Reading Material: Short Ends 11/13/17

Two years ago, editor Stephen Jones delivered a coffee-table book for the ages with The Art of Horror, and now he and his gang of talented writers and artists are back for another go-round, this time silver screen-cemented, with The Art of Horror Movies: An Illustrated History. Again published in a handsome hardback by Applause Theatre & Cinema Books, this full-color follow-up tackles its admittedly intimidating mission by slicing and dicing the subject matter into by-decade chapters, starting with a broader look at “The Sinister Silents.” In doing so, whether accidentally or purposefully, the book presents a compelling visual history of cinema’s bastard child, as we see its ad campaigns evolve before our very hungry eyes. While Jones and company primarily are focused on providing broad-stroke, bird’s-eye views, it’s also not unusual to see them get creative in themed pages that celebrate everything from Rondo Hatton and Sherlock Holmes to covers of fanzines and hand-painted flour sacks used in African villages!

With Kong: Skull Island a massive hit earlier this year and sequels to Godzilla and Pacific Rim already on deck, the oversized-creature feature is enjoying quite the colossal resurgence, and Giant Creatures in Our World: Essays on Kaiju and American Popular Culture is but one piece of the proof. The McFarland & Company release comes co-edited by Camille D.G. Mustachio and Jason Barr, and while the latter dealt with this subject all by his lonesome in last year’s The Kaiju Film, this unofficial (but worthy) companion widens the net to let its contributors dig into the niche. Thus, while Barr theorizes about the nostalgia drive of the adult toy collector, Se Young Kim examines how American superheroes like Spider-Man become enemies of justice when incorporated overseas, and Karen Joan Kohoutek wonders if all those Gamera episodes of Mystery Science Theater 3000 aren’t maybe a wee bit racist. As Godzilla proved in his ’54 debut, rampaging monsters are to be taken seriously, and this collection does just that, examining these cultural giants with the gravity they deserve, but also the fun audiences expect.

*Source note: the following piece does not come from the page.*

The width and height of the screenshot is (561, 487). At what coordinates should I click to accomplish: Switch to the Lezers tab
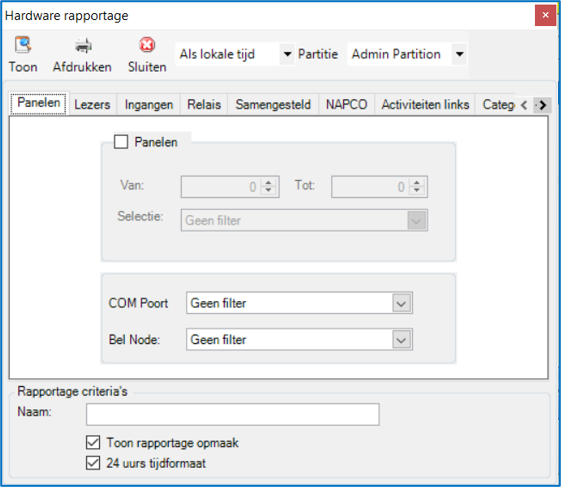92,104
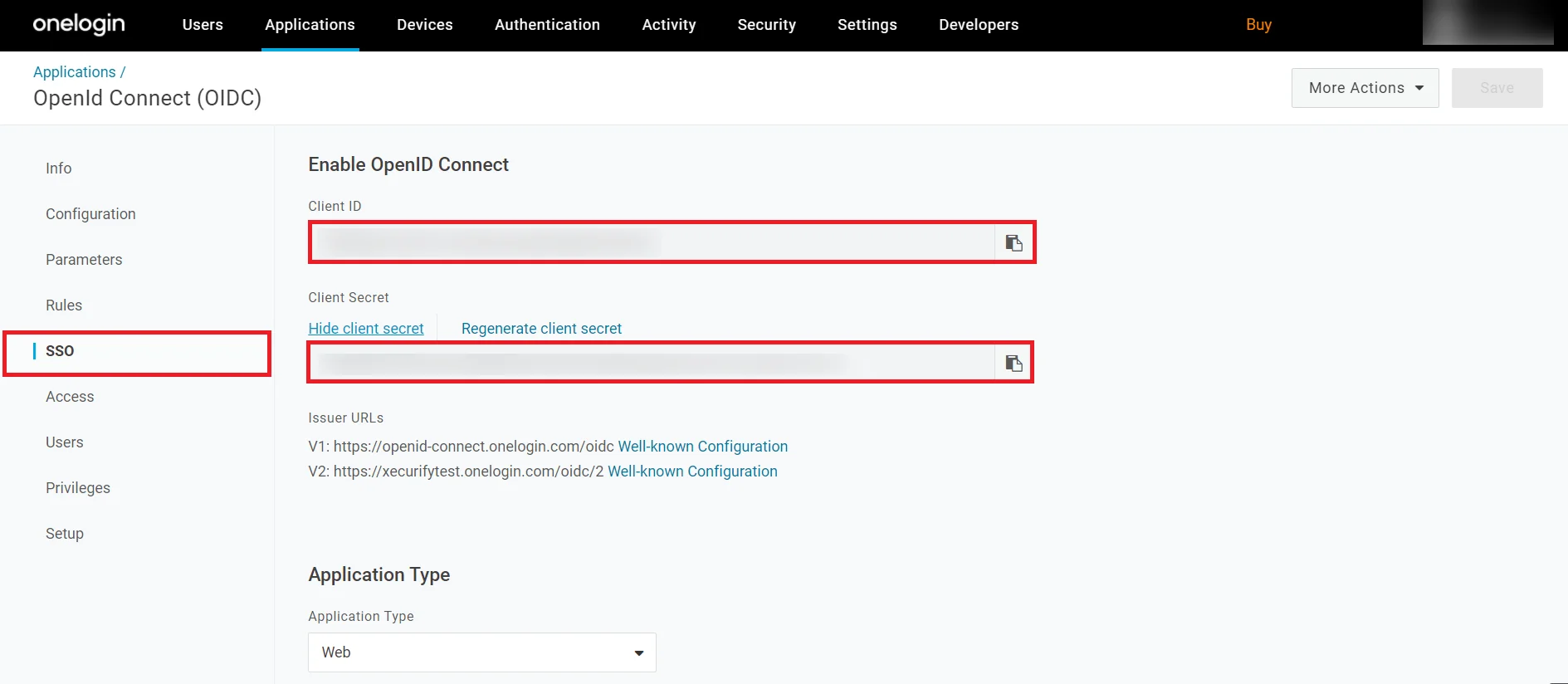Viewport: 1568px width, 684px height.
Task: Click the Client ID field
Action: click(652, 242)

If there will be a better encapsulation of the history and evolution of the medium than David Bianculli’s splendidly penned The Platinum Age of Television: From I Love Lucy to The Walking Dead, How TV Became Terrific … well, I doubt it will occur in my lifetime. A longtime TV critic for NPR, Bianculli takes what had to be a bear of a self-imposed assignment by foregoing the expected chronological route in favor of genre. For each of those — workplace sitcoms, medical dramas, Westerns, miniseries, et al. — he chooses five series that best represent the forwarding of the format and explains not only what they did and how they did it (and, in the case of something like The Smothers Brothers Comedy Hour, how they got away with it), but also how their DNA thrives in the programs of today, in the style of this-beget-that. It’s rather amazing how essays so compact yield so much fascinating material; even the chapters on genres I have no interest in (like war) proved unskippable. Interstitial interviews with/profiles of key players — such as Carol Burnett, Carl Reiner, Ken Burns and, um, Kevin Spacey and Louis C.K. — make an already excellent book that much more rewarding. Tune in immediately.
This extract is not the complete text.